§ **Problem to work on**:
Produce an exact copy of the lines from the line that contains "You are a GUI" to the end of the listing below.

§ **Records to process**:

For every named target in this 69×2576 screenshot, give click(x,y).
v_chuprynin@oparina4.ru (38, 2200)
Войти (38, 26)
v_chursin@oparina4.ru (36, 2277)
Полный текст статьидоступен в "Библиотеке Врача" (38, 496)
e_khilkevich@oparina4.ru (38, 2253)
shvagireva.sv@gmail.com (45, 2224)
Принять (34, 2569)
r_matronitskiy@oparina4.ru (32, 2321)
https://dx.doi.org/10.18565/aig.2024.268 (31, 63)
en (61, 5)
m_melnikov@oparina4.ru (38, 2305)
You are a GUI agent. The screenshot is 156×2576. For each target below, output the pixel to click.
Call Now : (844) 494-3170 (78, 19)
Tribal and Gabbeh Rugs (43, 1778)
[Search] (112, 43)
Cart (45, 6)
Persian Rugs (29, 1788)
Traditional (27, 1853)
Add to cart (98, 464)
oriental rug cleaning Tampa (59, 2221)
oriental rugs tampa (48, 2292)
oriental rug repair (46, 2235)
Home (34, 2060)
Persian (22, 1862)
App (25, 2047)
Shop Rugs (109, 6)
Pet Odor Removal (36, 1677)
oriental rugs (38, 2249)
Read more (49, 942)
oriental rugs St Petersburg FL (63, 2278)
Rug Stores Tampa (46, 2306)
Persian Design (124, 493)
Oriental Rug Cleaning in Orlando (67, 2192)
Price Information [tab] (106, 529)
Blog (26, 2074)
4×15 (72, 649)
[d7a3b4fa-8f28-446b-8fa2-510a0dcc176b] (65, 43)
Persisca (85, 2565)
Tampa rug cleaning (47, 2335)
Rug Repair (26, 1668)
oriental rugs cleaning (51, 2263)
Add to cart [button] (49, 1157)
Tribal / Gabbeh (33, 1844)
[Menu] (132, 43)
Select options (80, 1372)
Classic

§ **Written solution**:
You are a GUI agent. The screenshot is 156×2576. For each target below, output the pixel to click.
Call Now : (844) 494-3170 (78, 19)
Tribal and Gabbeh Rugs (43, 1778)
[Search] (112, 43)
Cart (45, 6)
Persian Rugs (29, 1788)
Traditional (27, 1853)
Add to cart (98, 464)
oriental rug cleaning Tampa (59, 2221)
oriental rugs tampa (48, 2292)
oriental rug repair (46, 2235)
Home (34, 2060)
Persian (22, 1862)
App (25, 2047)
Shop Rugs (109, 6)
Pet Odor Removal (36, 1677)
oriental rugs (38, 2249)
Read more (49, 942)
oriental rugs St Petersburg FL (63, 2278)
Rug Stores Tampa (46, 2306)
Persian Design (124, 493)
Oriental Rug Cleaning in Orlando (67, 2192)
Price Information [tab] (106, 529)
Blog (26, 2074)
4×15 (72, 649)
[d7a3b4fa-8f28-446b-8fa2-510a0dcc176b] (65, 43)
Persisca (85, 2565)
Tampa rug cleaning (47, 2335)
Rug Repair (26, 1668)
oriental rugs cleaning (51, 2263)
Add to cart [button] (49, 1157)
Tribal / Gabbeh (33, 1844)
[Menu] (132, 43)
Select options (80, 1372)
Classic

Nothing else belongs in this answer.